Oracle Corporation's stock suffered a staggering 19% decline this week, marking its worst weekly performance since the dot-com crash of 2001. The sell-off came as investors grew increasingly wary of the company's massive artificial intelligence infrastructure spending and its ballooning debt, which reached $130 billion. The plunge occurred against a backdrop of a broad technology stock rout that has pushed many Wall Street favorites deep into bear market territory.

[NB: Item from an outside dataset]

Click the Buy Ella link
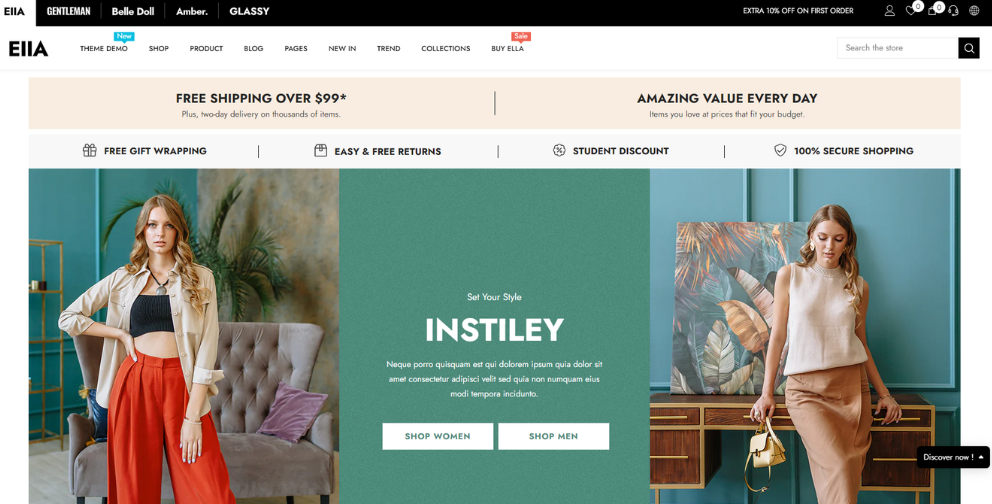992x504 pixels. (507, 49)
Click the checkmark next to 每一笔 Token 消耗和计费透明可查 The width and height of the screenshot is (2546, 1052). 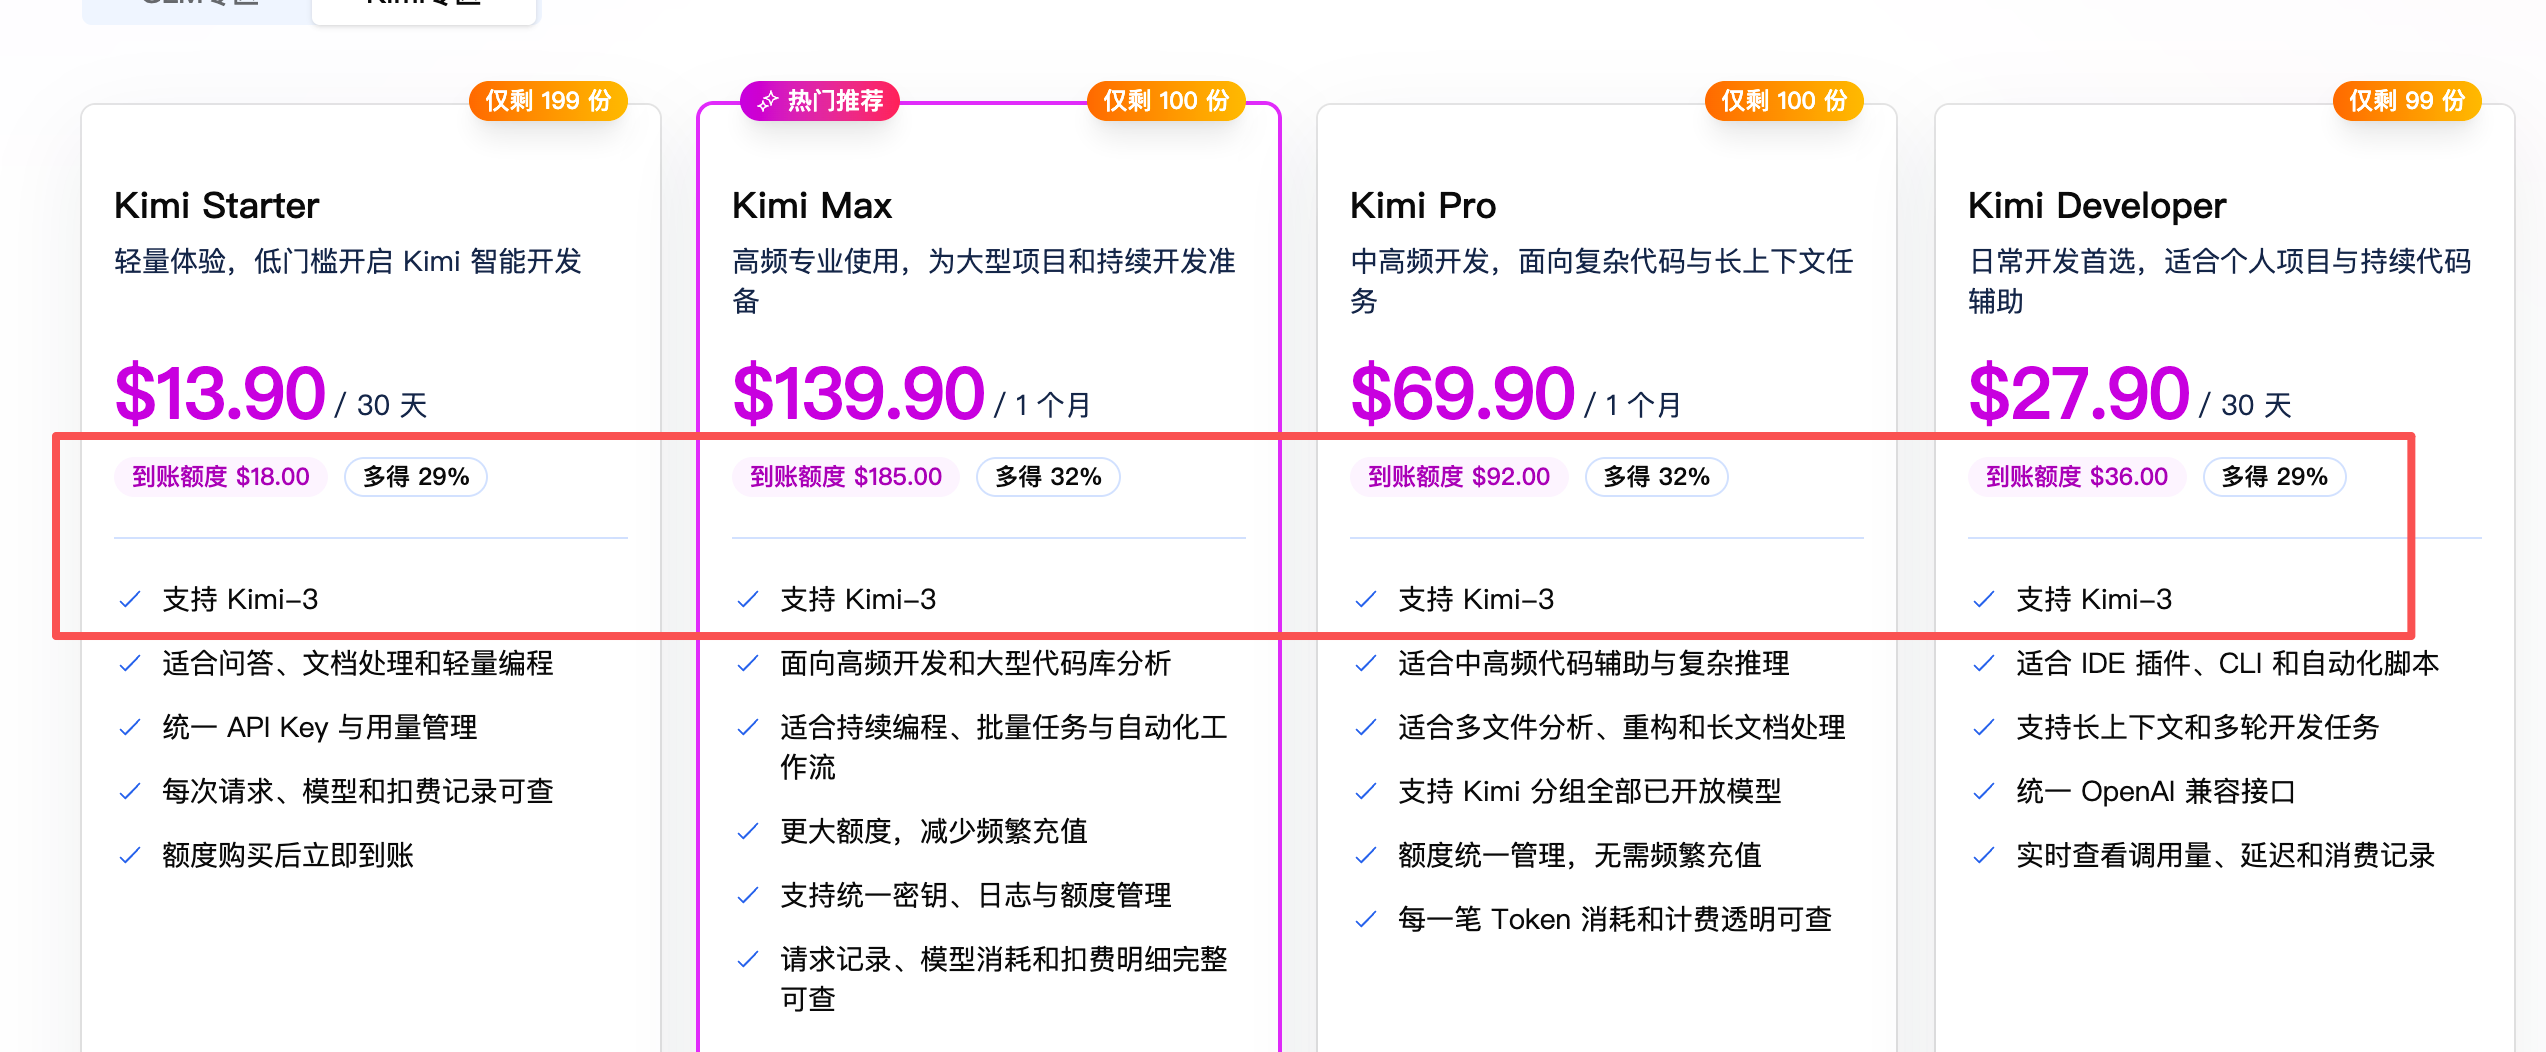[1366, 920]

Oracle's capital expenditures more than doubled in fiscal 2026 to $56 billion, up from $21.2 billion the prior year, as it raced to build out data centers to support AI workloads. Much of that spending is tied to a deepening partnership with OpenAI, including the Stargate initiative to construct multiple AI campuses across the U.S. — a venture that also involves SoftBank. While Oracle reported a record $638 billion in remaining performance obligations driven by AI demand, negative free cash flow and the escalating debt load overshadowed the growth narrative.
The broader tech sell-off was equally punishing. Coinbase has fallen 69% from its all-time high, while other notable losers include Oracle and Salesforce (down 57% each), ServiceNow (56%), Netflix and Palantir (48%), and Microsoft (37%). Even the Magnificent Seven have not been spared, with every member losing at least 8% in June. The Nasdaq Composite finished lower for a fifth straight day on Friday, and semiconductor stocks faced renewed pressure amid worries over AI infrastructure spending levels. The weakness extended globally, hitting European chipmakers and Asian tech giants like Tencent, Alibaba, and Xiaomi.
Oracle's debt surge, from $92.6 billion a year ago to $130 billion by May 31, 2026, has intensified scrutiny. Unlike competitors like Amazon, Microsoft, and Alphabet — which offer complete technology platforms — Oracle's narrower focus leaves investors focused on rising leverage and thinning margins. The sell-off underscores a pivotal moment for the company as it bets its future on AI, with markets questioning how quickly those bets will pay off.